**DATA**
------------------------------------------------------------

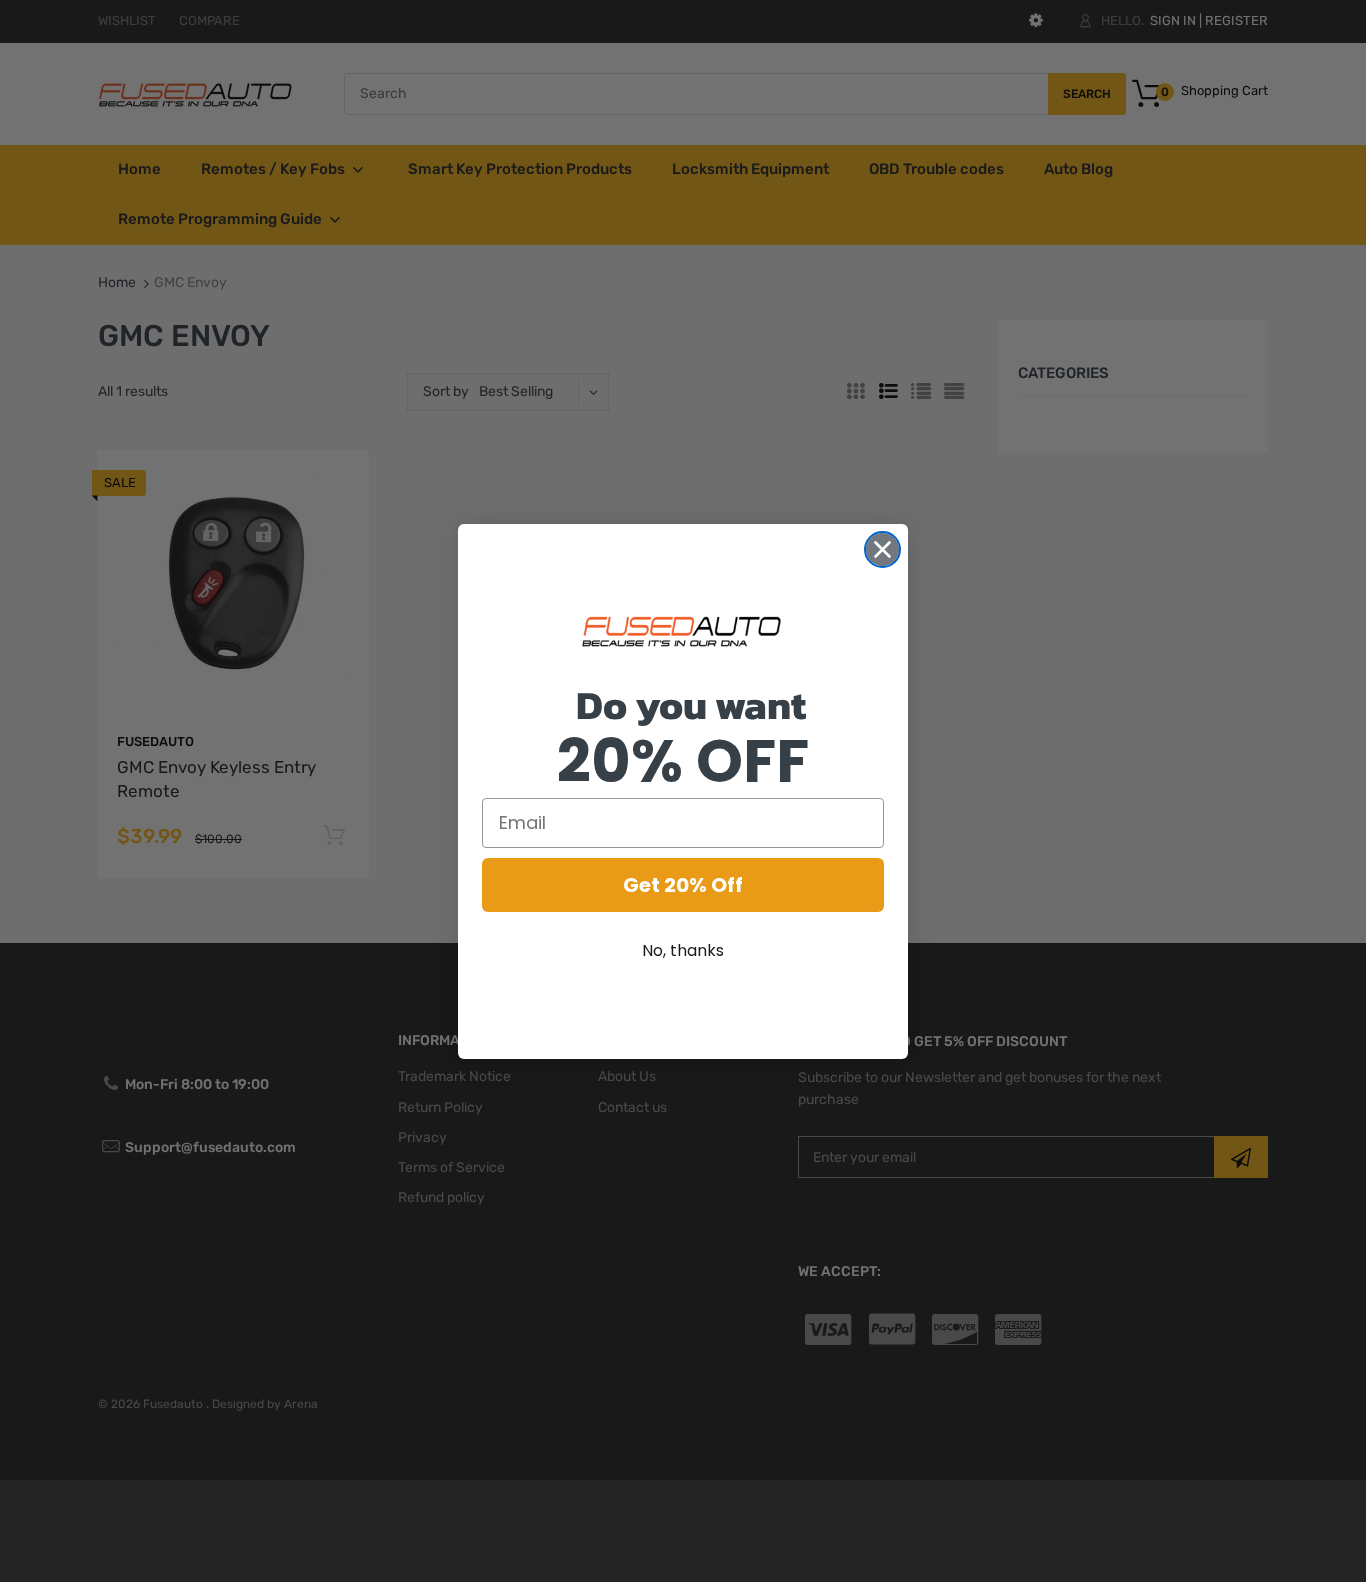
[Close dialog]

------------------------------------------------------------

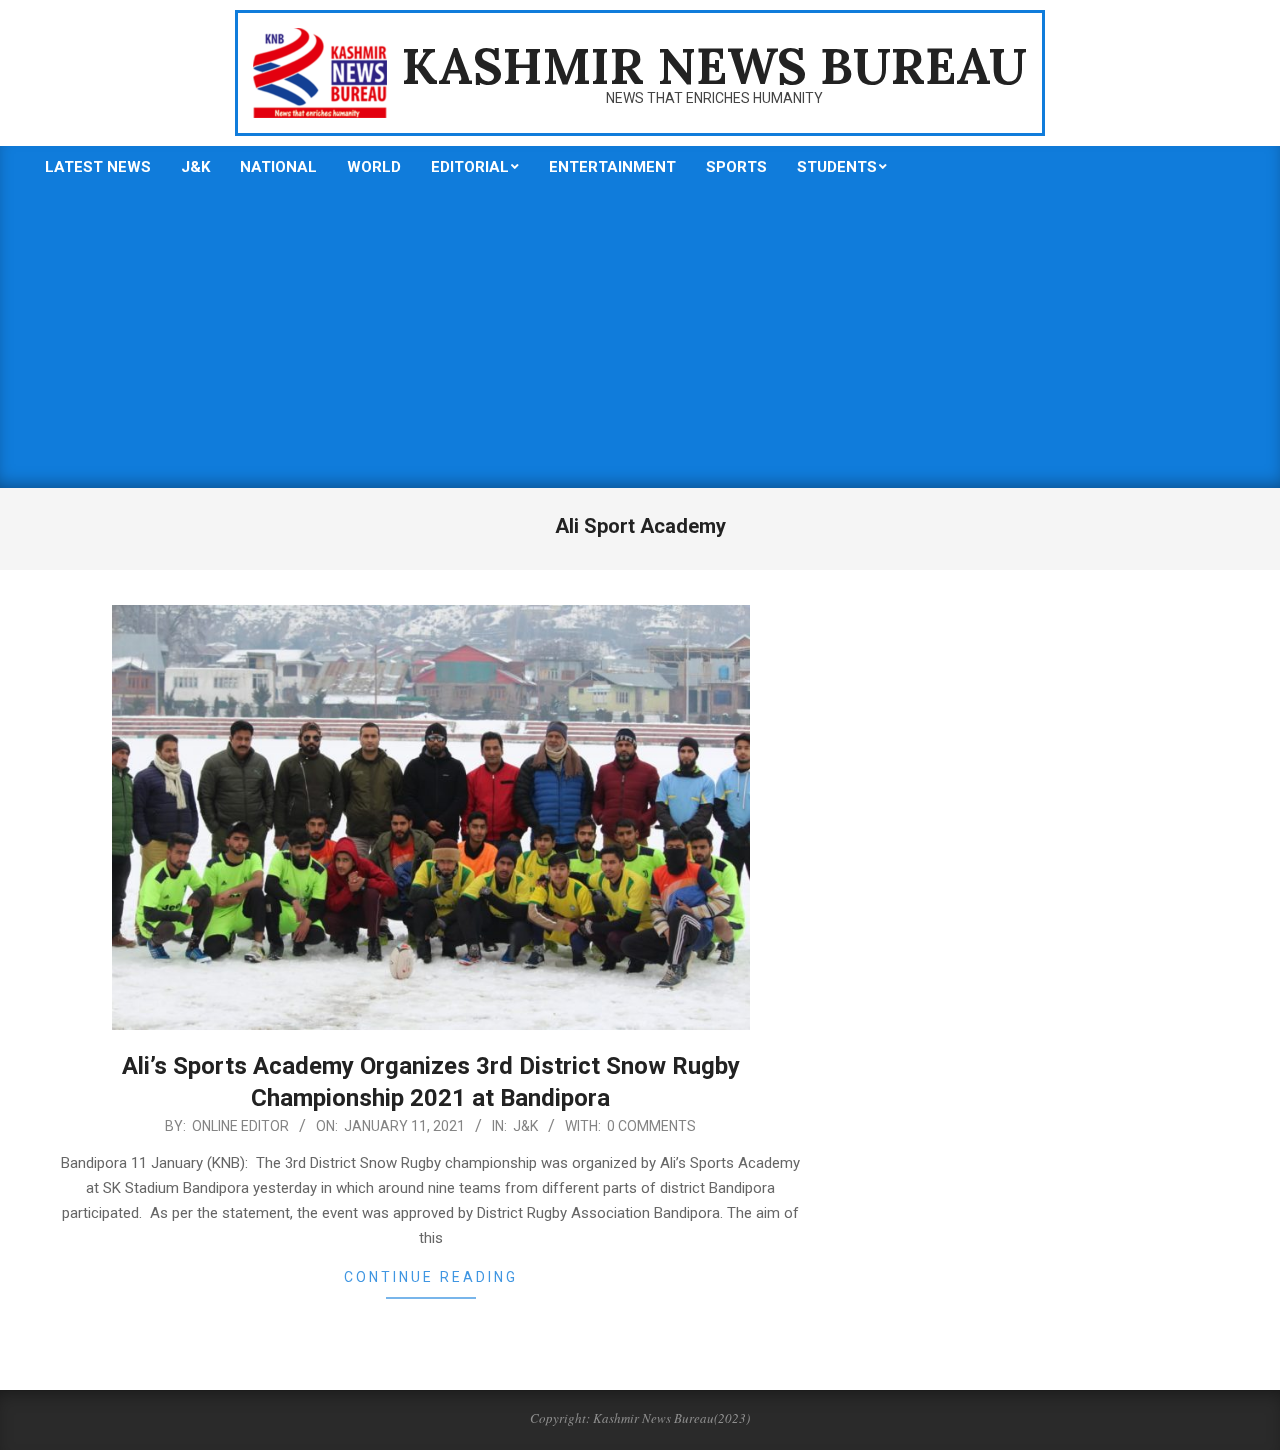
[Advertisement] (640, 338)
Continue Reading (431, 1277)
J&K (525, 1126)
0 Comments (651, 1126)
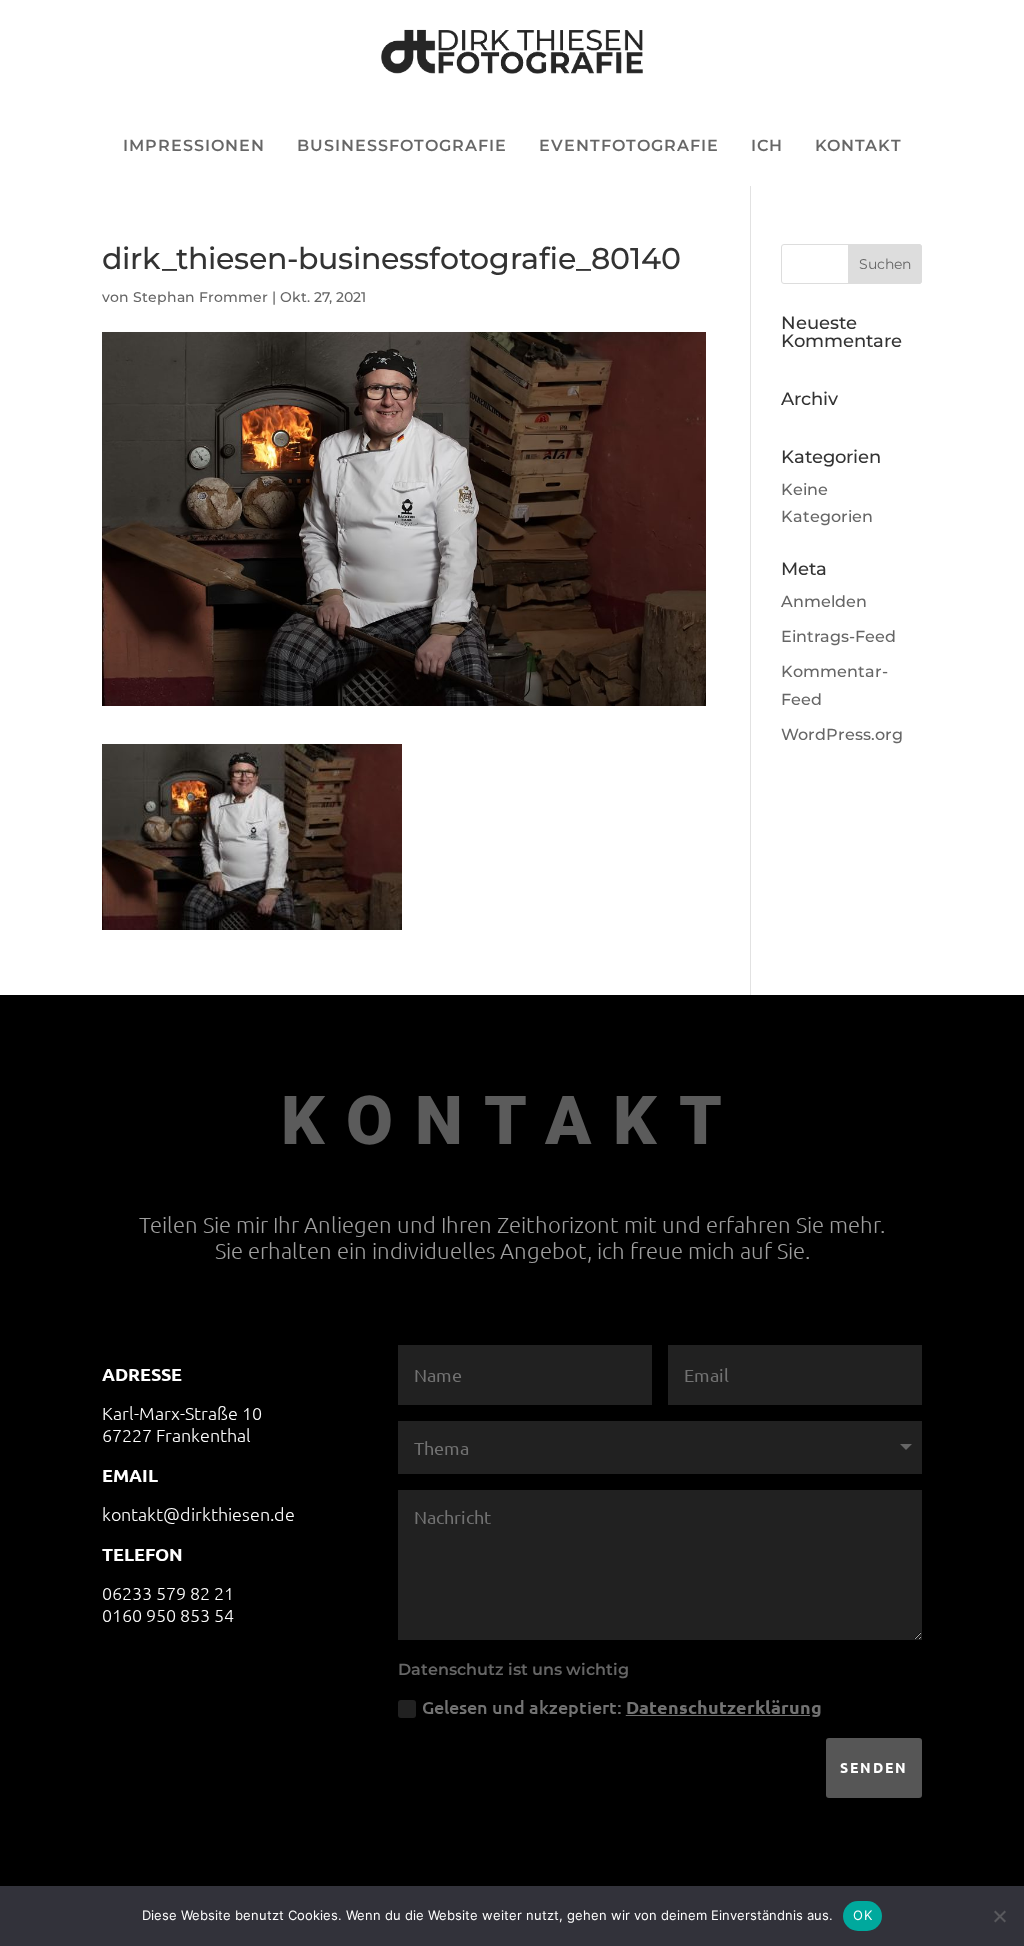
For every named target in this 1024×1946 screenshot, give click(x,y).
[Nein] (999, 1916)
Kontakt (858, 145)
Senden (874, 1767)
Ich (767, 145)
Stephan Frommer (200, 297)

------------------------------------------------------------

Give again the stretch of the entries above that begins at the line with "[Advertisement] (640, 338)" and ends at the line with "Stephan Frommer (200, 297)", word for word, with no pictures.

**RESULT**
[Advertisement] (640, 338)
Continue Reading (431, 1277)
J&K (525, 1126)
0 Comments (651, 1126)
For every named target in this 1024×1946 screenshot, give click(x,y).
[Nein] (999, 1916)
Kontakt (858, 145)
Senden (874, 1767)
Ich (767, 145)
Stephan Frommer (200, 297)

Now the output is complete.